What I thought when reading Crowley was that she's using Berlin's tactic of foregrounding ideology, and giving a strident political focus to her discussion of rhetoric. In this, she seems to be using the approach that she criticizes the fundamentalist rhetoricians for, and I'm not sure whether that was deliberate, and think maybe it wasn't. Her idea that the liberal and fundamentalist rhetoricians are coming from fundamentally incompatible viewpoints seems like a starting point for a discussion of how their rhetorics operate. In her discussion of their operation, she carefully notes where liberals have been more willing to engage the other side than conservatives.

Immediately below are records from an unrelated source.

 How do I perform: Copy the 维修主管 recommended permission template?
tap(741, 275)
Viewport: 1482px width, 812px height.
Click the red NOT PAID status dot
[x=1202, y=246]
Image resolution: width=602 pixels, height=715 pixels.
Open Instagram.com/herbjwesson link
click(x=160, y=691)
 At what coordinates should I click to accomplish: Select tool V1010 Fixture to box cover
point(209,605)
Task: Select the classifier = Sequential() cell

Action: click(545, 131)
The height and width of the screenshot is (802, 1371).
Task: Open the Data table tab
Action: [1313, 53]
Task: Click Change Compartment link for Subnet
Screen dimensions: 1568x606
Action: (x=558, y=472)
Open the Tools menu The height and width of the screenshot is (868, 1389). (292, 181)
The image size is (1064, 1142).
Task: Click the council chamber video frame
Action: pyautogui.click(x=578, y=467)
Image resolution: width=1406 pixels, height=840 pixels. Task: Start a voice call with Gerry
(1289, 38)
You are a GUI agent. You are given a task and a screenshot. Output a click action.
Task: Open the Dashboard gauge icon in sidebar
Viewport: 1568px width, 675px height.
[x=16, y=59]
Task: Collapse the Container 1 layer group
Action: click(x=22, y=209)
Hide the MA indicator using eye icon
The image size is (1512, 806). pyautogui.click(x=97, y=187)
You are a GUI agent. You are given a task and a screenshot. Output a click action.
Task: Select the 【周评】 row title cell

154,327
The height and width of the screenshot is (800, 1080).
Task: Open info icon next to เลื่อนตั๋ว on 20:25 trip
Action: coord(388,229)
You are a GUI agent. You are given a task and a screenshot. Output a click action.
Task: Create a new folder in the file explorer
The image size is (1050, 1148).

So the editorializing intertwines with the scholarship, which, again, fits with the idea that putting ideology out front is the most honest thing to do, so that any political goals can be seen by the students and accepted, or not.

The question that Crowley's use of this tactic brings up is one that the article we read last week got me thinking about: how much does revealing ideology, and political goals, help to promote an honest discourse, and how much does it inhibit the audience, and subvert any potential openness. Crowley comes at us with revolution in her eye, then intersperses discussion of the nature of rhetoric, and I, as a reader, end up skimming toward anything that doesn't seem like mudslinging.

Do you guys think this is deliberate? Does she have a goal on the level of rhetorical pedagogy? I don't really know.